Speaking to The Post on July 2, Royal Academy of Cambodia economist Hong Vanak asserted that no country in the world has seen a full recovery in investment levels, despite the fact that the current state of the world economy has improved since Covid-19 times.
Vanak likewise cited the Russo-Ukrainian conflict as the primary cause of the current investment hesitancy, pointing out that several major powers are involved in the quagmire.
In Cambodia, most investment projects now are funded by local or regional investors, he said, calling this time “an opportunity for each country to strengthen and build its domestic production capacity”.
In a previous interview, Federation of Associations for Small and Medium Enterprises of Cambodia (FASMEC) president Te Taingpor argued that the investment allure of the Kingdom could be even more potent if electricity prices were brought down to or below the levels offered in nearby countries.
Lower electricity prices generally mean lower production costs for energy-intensive businesses, which would give them an edge to successfully compete on the international stage, he said.
“Prices for fuel and electricity are key aspects of the appeal to investors, as these are important inputs for manufacturing, along with raw materials and labour. When these rates are stable and low, investors will see opportunities,” Taingpor said.
An earlier Socio-Economic Trends report noted that the CDC in 2022 approved 132 private investment projects outside of the Kingdom’s SEZs worth a total of $3.23 billion, up 87.9 per cent from $1.719 billion – through 108 ventures – a year earlier.
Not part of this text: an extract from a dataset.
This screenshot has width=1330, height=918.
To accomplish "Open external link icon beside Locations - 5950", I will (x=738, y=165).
Although the report did not provide concrete figures, a pixel count of the supplied graph suggested that services accounted for the lion’s share of the $3.23 billion in cumulative investment capital, at roughly 43-47 per cent, followed by industry (23-27%), tourism (14-17%), energy (10-13%), and agriculture (1-3%).
According to the National Bank of Cambodia (NBC), foreign direct investment (FDI) inflows into the Kingdom between August 5, 1994, when the old Law on Investment was enacted, and December 31, 2021 totalled 168.8 trillion riel ($41.0 billion), rising by 11.2 per cent from the nearly 152 trillion riel recorded by end-2020.
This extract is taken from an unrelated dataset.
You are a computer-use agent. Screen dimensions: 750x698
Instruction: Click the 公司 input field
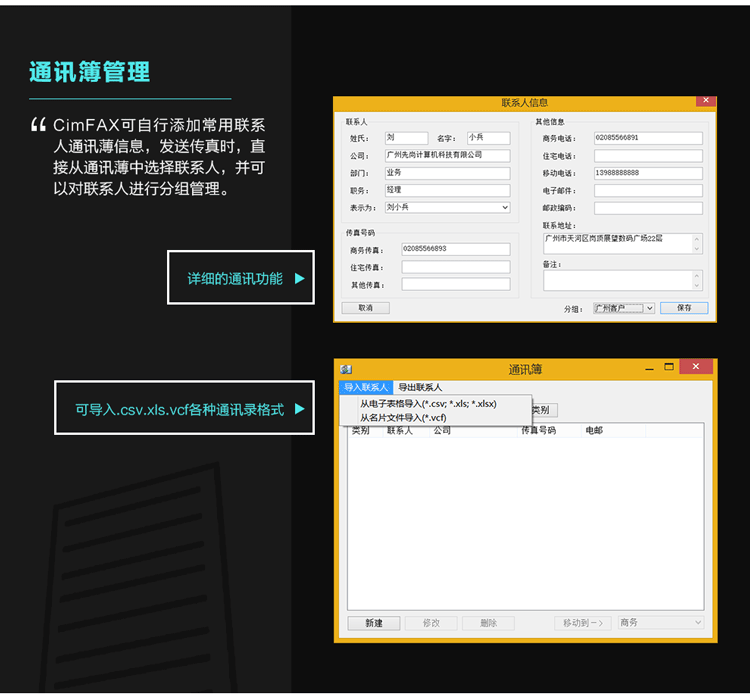(x=447, y=156)
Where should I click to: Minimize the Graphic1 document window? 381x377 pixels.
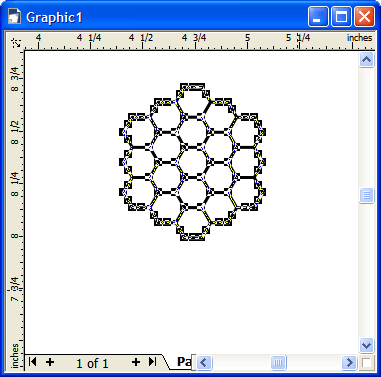318,16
The Greater China region was the largest investor in the Kingdom with $18.0 billion, or a 43.9 per cent market share, followed by South Korea ($4.9B; 11.9%), Singapore ($2.7B; 6.5%), Vietnam ($2.5B; 6.1%), Japan ($2.4B; 5.9%) and Malaysia ($1.9B; 4.6%). The Greater China region encompasses mainland China, Hong Kong, Macau and Taiwan.
Broken down by sector, finance accounted for the lion’s share at $9.4 billion or 22.9 per cent, followed by manufacturing ($8.5 billion; 20.8%), real estate ($4.9 billion; 12%), hotels and restaurants ($4.4 billion; 10.7%), agriculture ($4.2 billion; 10.3%), electricity ($2.6 billion; 6.2%) and construction ($1.6 billion; 4.1%), while other sectors comprised $5.3 billion, or 13 per cent.